SQLTeam.com | Weblogs | Forums

Homebrew data lineage


Given a number of tables (from staging up to denormalised tables), views and stored procedures. How can I identify where a column in a view or table originates from or is used?

I googled on "data lineage" and it apears they are all part of a "platform", a big solution.

How can I parse SQL scripts or SP scripts to find out the source and the destination tables/views and columns?

I am not sure I understand but one way is to do

Sp_helptext your_view
Sp_helptext your_procedure

Or in ssms, open database where artifacts exist, open views node or procedures node, right click and select create

Sp_helptext returns the definition of the view (or SP). (I learned something new)

Let me explain what we want.
Suppose we have a database with a number of tables and views.

create table dbo.DaTable(
	id		int	identity	NOT NULL	primary key
	, a_code	int	NOT NULL
	, amount	int	NOT NULL
	, price		decimal(8, 2)	NOT NULL
	, client_id	int	NOT NULL

CREATE VIEW dbo.view2 AS
SELECT id as view_id, a_code as MyCode, amount MyAmount, price
FROM dbo.DaTable
WHERE a_code IN (6, 12)

create table dbo.aggregatedDaTable(
	id		int	identity	NOT NULL	primary key
	, Filtered_code	int	NOT NULL
	, ordered_amount	int	NOT NULL
	, total_price	decimal(8, 2)	NOT NULL

A SP could contain this code:

INSERT INTO  dbo.aggregatedDaTable (Filtered_code, ordered_amount, total_price)
SELECT MyCode, SUM(MyAmount), SUM(MyAmount * price)
FROM dbo.view2

We want to know in what tables and views data from dbo.DaTable is used.
We want to know where the data in dbo.aggregatedDaTable comes from.

If we can extract the dependencies between the tables/views and their columns, we can query that data set. We need the dependencies in a format somewhat like this:

Table_View				Column			SrcTable	SourceColumn
dbo.aggregatedDaTable	id				null		null
dbo.aggregatedDaTable	Filtered_code	dbo.view2	MyCode
dbo.aggregatedDaTable	ordered_amount	dbo.view2	MyAmount
dbo.aggregatedDaTable	total_price		dbo.view2	MyAmount
dbo.aggregatedDaTable	total_price		dbo.view2	price
dbo.view2				view_id			dbo.DaTable	id
dbo.view2				MyCode			dbo.DaTable	a_code
dbo.view2				MyAmount		dbo.DaTable	amount
dbo.view2				price			dbo.DaTable	price

If you want to know where the data in dbo.aggregatedDaTable.total_price comes from, you get dbo.view2.MyAmount and price.
If you want to know where the data in dbo.view2.MyAmount comes from, you get dbo.DaTable.Amount.

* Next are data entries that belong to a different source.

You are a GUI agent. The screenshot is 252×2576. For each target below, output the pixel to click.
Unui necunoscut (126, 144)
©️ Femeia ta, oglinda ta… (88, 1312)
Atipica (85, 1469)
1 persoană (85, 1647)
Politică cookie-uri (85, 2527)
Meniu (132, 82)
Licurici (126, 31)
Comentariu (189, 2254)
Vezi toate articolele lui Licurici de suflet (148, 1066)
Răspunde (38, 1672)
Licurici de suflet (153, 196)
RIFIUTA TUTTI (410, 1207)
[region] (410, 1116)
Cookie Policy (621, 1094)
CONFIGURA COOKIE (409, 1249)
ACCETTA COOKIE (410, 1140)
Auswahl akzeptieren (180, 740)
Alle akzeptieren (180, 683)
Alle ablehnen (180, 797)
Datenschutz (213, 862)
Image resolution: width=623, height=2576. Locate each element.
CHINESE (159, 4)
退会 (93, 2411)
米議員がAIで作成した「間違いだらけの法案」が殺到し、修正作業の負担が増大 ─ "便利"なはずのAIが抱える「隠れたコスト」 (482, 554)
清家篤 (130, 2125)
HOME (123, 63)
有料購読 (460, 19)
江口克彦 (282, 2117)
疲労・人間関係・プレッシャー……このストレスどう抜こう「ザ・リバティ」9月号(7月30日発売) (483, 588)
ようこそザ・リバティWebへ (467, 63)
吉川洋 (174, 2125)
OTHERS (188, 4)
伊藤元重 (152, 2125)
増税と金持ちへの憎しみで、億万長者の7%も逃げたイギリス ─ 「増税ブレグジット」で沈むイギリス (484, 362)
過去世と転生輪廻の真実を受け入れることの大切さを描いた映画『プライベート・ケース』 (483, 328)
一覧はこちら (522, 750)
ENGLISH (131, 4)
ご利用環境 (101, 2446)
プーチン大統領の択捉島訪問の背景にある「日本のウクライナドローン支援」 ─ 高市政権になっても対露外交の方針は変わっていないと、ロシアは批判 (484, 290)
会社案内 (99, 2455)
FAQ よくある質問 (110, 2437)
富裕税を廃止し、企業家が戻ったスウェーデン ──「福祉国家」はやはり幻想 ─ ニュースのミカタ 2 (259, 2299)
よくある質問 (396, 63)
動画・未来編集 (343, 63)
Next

When someone finds an anomaly in dbo.aggregatedDaTable.total_price, you now have a means to find where the data originates from. It may be a bug in the view definition or a data quality problem in the staging table.
Suppose, you find out the data in the staging table dbo.DaTable is corrupted is some way, you can now find out all the tables and views that data is used in.

This should get you on the right track. What you ask for could be done using dynamic sql as you can see the sql artifacts are referenced using a single quote, so you doing this dynamically is possible. heading off to work. will try to look later on

SELECT referencing_schema_name
FROM sys.dm_sql_referencing_entities('dbo.projects', 'Object')

select referenced_schema_name, referenced_entity_name,referenced_minor_name 
from sys.dm_sql_referenced_entities('dbo.projects_sp', 'Object')

select referenced_schema_name, referenced_entity_name,referenced_minor_name 
from sys.dm_sql_referenced_entities('dbo.projects', 'Object')

select *
 from sys.dm_sql_referencing_entities('dbo.projects', 'Object') x

ok try this and post back

SELECT o.name AS ObjectName,
       c.name as ColumnName,
	   t.name as SrcTable,	
	   o.type_desc as ObjectType

  FROM plt.sys.sql_expression_dependencies sed
  inner JOIN sys.objects o ON sed.referencing_id = o.[object_id]
  inner join sys.tables t on t.name = sed.referenced_entity_name
  inner join sys.columns c on c.object_id = t.object_id

Download and install SQL Search from Redgate - then use that to search the system for any matching values.